Thursday, 26 April 2012

Lincolnshire County Council delusional about Statutory duties re Elective Home Education

A response to the letter in the previous post  has been received from Lincolnshire County Council.  They seem to have decided they have a statutory duty to ascertain that education of home educated children in their area is suitable.  The total lack of a definition of suitable education does not seem to worry them although far greater minds have decided to leave it undefined, they just make it up.  The fact that this will make them legally responsible for the failure of any child to be educated suitably has completely passed them by.

They (their legal dept no less) claim "Advice from our legal services states that;


If a parent is refusing to engage, the LA must be entitled to presume that the educational 

provision being provided at home is not suitable unless evidence can be provided to the

contrary. Elective home education associations commonly assert that a LA has no power to 

investigate whether the provision being made at home is suitable unless they are notified of 

any concerns. This is clearly unsustainable as a LA is unlikely to be able to establish such 

concerns unless they endeavour to investigate that provision."

The letter can be downloaded here.http://secondaryathome.files.wordpress.com/2012/04/lincs-cc-reply1.pdf

Graham Stuart, Chair of the education select committee has made it quite clear that they are very wrong.  In a comment about another creative Local Authority he says:

Wakefield give links to the 2007 government guidance but wilfully misstate the law:

"It is the LA’s duty to ensure children of school age are receiving a suitable education as defined by law, that is that it must be ‘suitable’ and ‘efficient’ in line with Section 7 of the Education Act 1996."

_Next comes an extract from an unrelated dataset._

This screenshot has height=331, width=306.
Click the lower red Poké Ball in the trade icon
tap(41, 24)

Let me be clear: local authorities have no such duty. It is the parents' duty to ensure their children receive a suitable education. Local authorities have no duty to carry out routine monitoring and are obliged to act only if it appears to them that a child is not receiving a suitable education.

It's a bit like the police. They have no duty to ensure that televisions aren't stolen (they don't knock on your door asking for your help in confirming your house isn't full of stolen goods - and you'd be rightly offended if they did) but do have a duty to act if they have evidence that you do have stolen goods.

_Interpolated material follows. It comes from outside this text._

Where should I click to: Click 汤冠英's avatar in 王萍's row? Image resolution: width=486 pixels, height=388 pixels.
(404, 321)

As an aside Barnsley's website is, if anything, even more misleading.

The official government guidance from 2007 says:

Local authorities have no statutory duties in relation to monitoring the quality of home education on a routine basis.

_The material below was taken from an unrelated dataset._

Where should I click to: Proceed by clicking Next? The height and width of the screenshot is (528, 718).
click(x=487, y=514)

However, under Section 437(1) of the Education Act 1996, local authorities shall intervene if it appears that parents are not providing a suitable education. This section states that:
“If it appears to a local education authority that a child of compulsory school age in their area is not receiving suitable education, either by regular attendance at school or otherwise, they shall serve a notice in writing on the parent requiring him to satisfy them within the period specified in the notice that the child is receiving such education.”
Section 437(2) of the Act provides that the period shall not be less than 15 days beginning with the day on which the notice is served.



This attempt to ignore the law and claim duties, responsibilities and powers that they do not 


have but seem to misguidedly want is becoming more and more common despite this power 


grap being defeated at the last attempt to impose it with equally creative claims by 

Badman and Balls.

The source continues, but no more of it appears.